The first time I approached you, I heard your voice
A song, sighing in the tones of a cedar flute
You sang to me, and I knew this was home
Since then, every time I near you, I hear your music
Sometimes very soft, but others bright and joyous
When the drought was so bad you were an echo
Barely speaking, more of a memory than an event
But now, with the rain your voice is shining
You sing to the eagles and hawks that fly over you
Caroling in arpeggios through all the upper ranges
You rejoice in your life!
So do I …

A Day of Frustration

Have you ever had one of those days where you feel as if you need to go outside and scream from frustration, or beat your head against the wall?

I try to provide assistance for my patients, but some days it’s a lost cause.
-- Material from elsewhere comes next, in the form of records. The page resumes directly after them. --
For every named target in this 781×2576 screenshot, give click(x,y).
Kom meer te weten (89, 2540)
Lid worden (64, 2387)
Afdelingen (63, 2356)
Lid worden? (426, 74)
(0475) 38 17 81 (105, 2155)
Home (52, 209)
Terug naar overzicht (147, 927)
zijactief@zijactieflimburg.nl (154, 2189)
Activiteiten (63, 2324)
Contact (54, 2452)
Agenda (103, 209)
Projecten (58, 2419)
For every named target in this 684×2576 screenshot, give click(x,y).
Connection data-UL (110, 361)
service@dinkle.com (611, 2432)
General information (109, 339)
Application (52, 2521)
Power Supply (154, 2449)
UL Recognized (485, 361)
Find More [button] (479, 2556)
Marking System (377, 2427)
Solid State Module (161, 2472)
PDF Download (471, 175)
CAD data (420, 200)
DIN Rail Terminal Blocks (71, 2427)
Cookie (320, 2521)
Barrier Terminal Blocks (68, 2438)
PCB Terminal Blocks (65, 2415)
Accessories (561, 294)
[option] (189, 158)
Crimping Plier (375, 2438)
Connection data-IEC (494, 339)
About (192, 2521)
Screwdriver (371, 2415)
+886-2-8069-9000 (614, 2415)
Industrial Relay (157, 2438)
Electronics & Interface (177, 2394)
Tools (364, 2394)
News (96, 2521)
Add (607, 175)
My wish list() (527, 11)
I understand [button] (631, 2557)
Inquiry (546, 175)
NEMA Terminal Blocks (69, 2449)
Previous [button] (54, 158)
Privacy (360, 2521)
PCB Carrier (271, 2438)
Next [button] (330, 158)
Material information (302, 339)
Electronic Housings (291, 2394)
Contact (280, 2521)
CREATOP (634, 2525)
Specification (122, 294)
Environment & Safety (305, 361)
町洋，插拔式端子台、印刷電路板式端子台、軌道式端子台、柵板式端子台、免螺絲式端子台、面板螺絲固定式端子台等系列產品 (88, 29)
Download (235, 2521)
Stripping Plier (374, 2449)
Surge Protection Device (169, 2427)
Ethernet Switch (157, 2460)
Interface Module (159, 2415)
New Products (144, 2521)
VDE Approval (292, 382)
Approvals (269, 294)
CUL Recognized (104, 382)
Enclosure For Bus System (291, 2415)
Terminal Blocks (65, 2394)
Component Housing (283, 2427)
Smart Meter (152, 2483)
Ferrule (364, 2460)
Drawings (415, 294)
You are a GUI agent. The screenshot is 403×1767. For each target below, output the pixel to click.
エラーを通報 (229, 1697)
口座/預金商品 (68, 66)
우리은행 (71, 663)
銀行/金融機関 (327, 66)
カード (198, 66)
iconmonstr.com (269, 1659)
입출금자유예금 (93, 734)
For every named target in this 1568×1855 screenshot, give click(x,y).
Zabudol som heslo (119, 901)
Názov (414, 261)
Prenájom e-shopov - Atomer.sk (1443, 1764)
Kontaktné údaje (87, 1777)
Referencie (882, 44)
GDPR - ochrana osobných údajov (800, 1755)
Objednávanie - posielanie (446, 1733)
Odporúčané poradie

Governmental bureaucracy at its finest works in a race with the slowest snails, constantly dallying and delaying essential services needed NOW, not next month. No matter how many attempts are made from how many directions, the favorite words of bureaucrats are ‘we have to wait until the paperwork is finished.’ That wait, by the way, is probably going to put a certain person into the emergency room by the end of this week.

There is a trend online about Pass It On. In it, a witness sees a random act of kindness, and passes it to another person whom they see in need. Why is it that our government has to have the conscience and rationale of Ebenezer Scrooge, instead of Florence Nightingale or Mother Teresa? Is it because this is a system built upon ‘me’ instead of ‘we’? Or is it something more??

Could it be that our system is so focused on the here and now that it can’t see that it could be destroying what could be in the future – that, in the current mindset of political correctness we are creating Orwell’s 1984 in a more disasterous form than the writer ever imagined. The worst thing to destroy is freedom of thought, freedom of expression, freedom of speech – and that is what is happening in our world, daily.

Who I Am …

The name of my blog is Cherokee Redbird. There is a legend, and a legend behind this name.

In Cherokee mythology, the redbird, or cardinal, was the Daughter of the Sun. The Sun did not like man, and so ploted to be rid of this irritation. But the Cherokee and the Nunnehi – the little spirits – were aware of this, and tried to stop her from cooking all humans out of existance. By accident, the Daughter of the Sun was killed, and her spirit went to the Darkening land of the Dead.

The Sun stopped cooking the humans. In fact, she stopped shining at all, mourning for her child. This caused a deep freeze to attack the earth – the last Ice Age. The Cherokee were told by the Nunnehi they had to return the Daughter of the Sun from the Darkening land. This had never been done. They were told to grab her, nail her into a wood box, and to not open that box for any reason until they reached home. As they were told, the men went to the Darkening land and captured the Daughter of the Sun. All the way back, she yelled and begged to be released from the coffin. The men did not listen. Finally, when they were only a mile or so from home, the woman whispered in a very weak voice, pleading them to only crack the coffin so that she may breathe. The men did – and a Redbird flew out of the coffin and back to the Darkening land. Death was not defeated.

I was given the nickname of Redbird at the Cherokee National Holidays in the 1980s, by then Assistant Chief Wilma Mankiller. That Holiday, the t-shirt was a crimson red – and by the time the day was over, you couldn’t tell where the shirt stopped and I started. Wilma and several friends came to my small craft table, and she teased me, saying that I was the Daughter of the Sun after she became the Redbird. The nickname stuck – and when I chose a name for my business, I translated this into English, naming it Cherokee Redbird.

As the Daughter of the Sun went to the Darkening land, returned to the Living and then went back to the Darkening land, this is also who I am. I am a hospice social worker, but I am also a woman who has looked Death in the eye twice, and survived. I am an Elder for my Native American comrades in Arkansas. I am a craftsman. I am a writer. I am an advocate for those who are where I was for so many, many years.

I am Totsuwa, Uwetsi agehya Nvda. Don’t worry – I’m not always so serious!